Para ello, mediante el uso de pelotas, aros, bolsitas, colchonetas, cajones, bastones y otros elementos, cada alumno comienza por conocer los movimientos que puede realizar con su cuerpo en relación al espacio, al tiempo y a los diversos objetos que utiliza.

En esta primera etapa, que abarca aproximadamente hasta 4to. grado, se desarrolla en el niño la habilidad motora general, que se manifiesta bajo las formas básicas del movimiento, como correr, saltar, pasar y recibir, trepar, empujar, traccionar, reptar, avanzar, rodar, etc.

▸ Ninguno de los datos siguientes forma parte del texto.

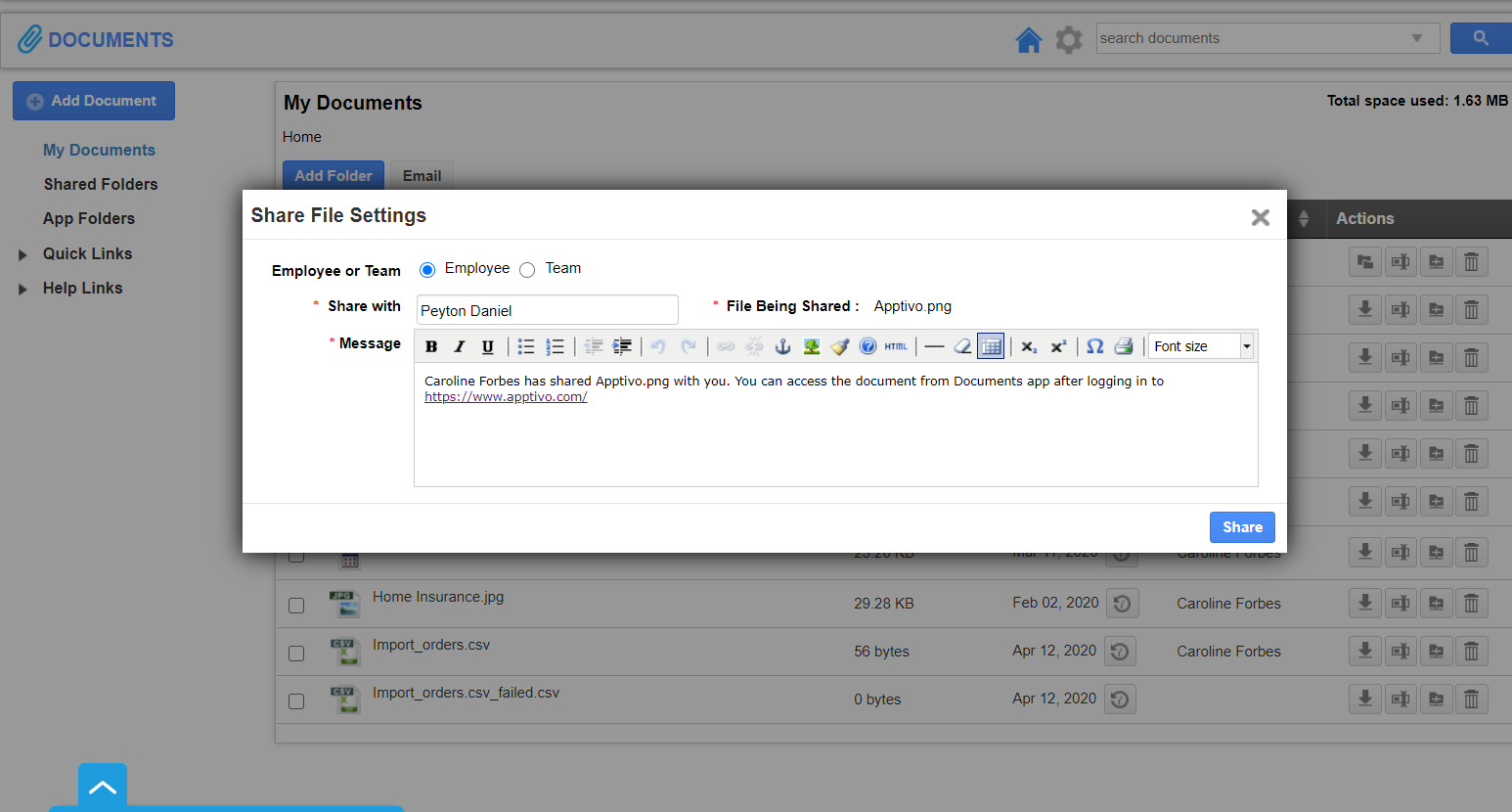This screenshot has width=1512, height=812.
Task: Open Shared Folders in sidebar
Action: point(101,184)
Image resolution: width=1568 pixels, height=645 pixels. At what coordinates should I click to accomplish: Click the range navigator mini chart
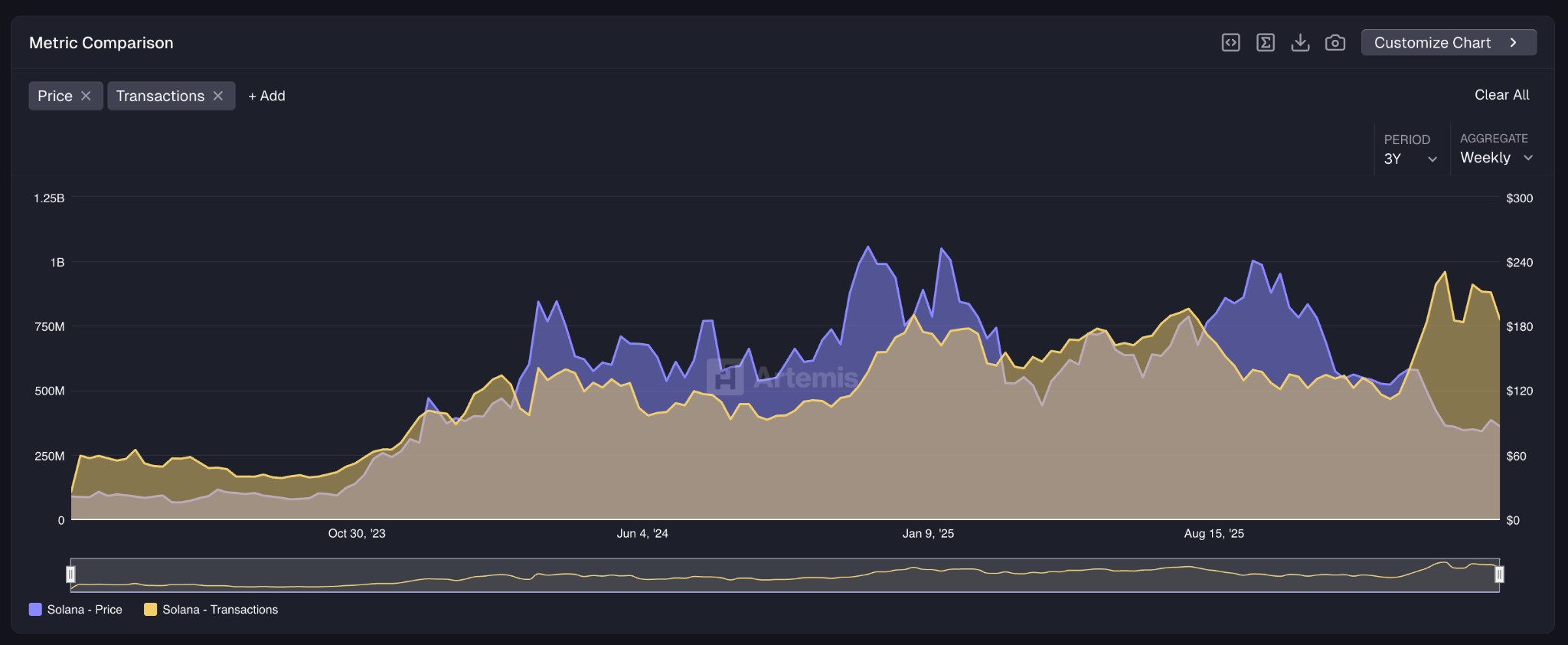click(784, 575)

Todas estas actividades le permiten consolidar una base de movimiento que ya en los grados superiores posibilitará de forma natural el abordaje de los deportes. Si bien en este segundo nivel el chico entra en etapa de formación de su habilidad motora específica, no se abandona la primera, ya que por ejemplo, quien aprende handball o voleibol, no deja de practicar, al mismo tiempo, destrezas en colchoneta, cajón, aros, etc.

Y algo muy importante: nunca olvidamos enmarcar la clase dentro de lo recreativo, de modo que cada uno se sienta a gusto, aprendiendo, jugando en equipo y realizando procesos placenteros y provechosos.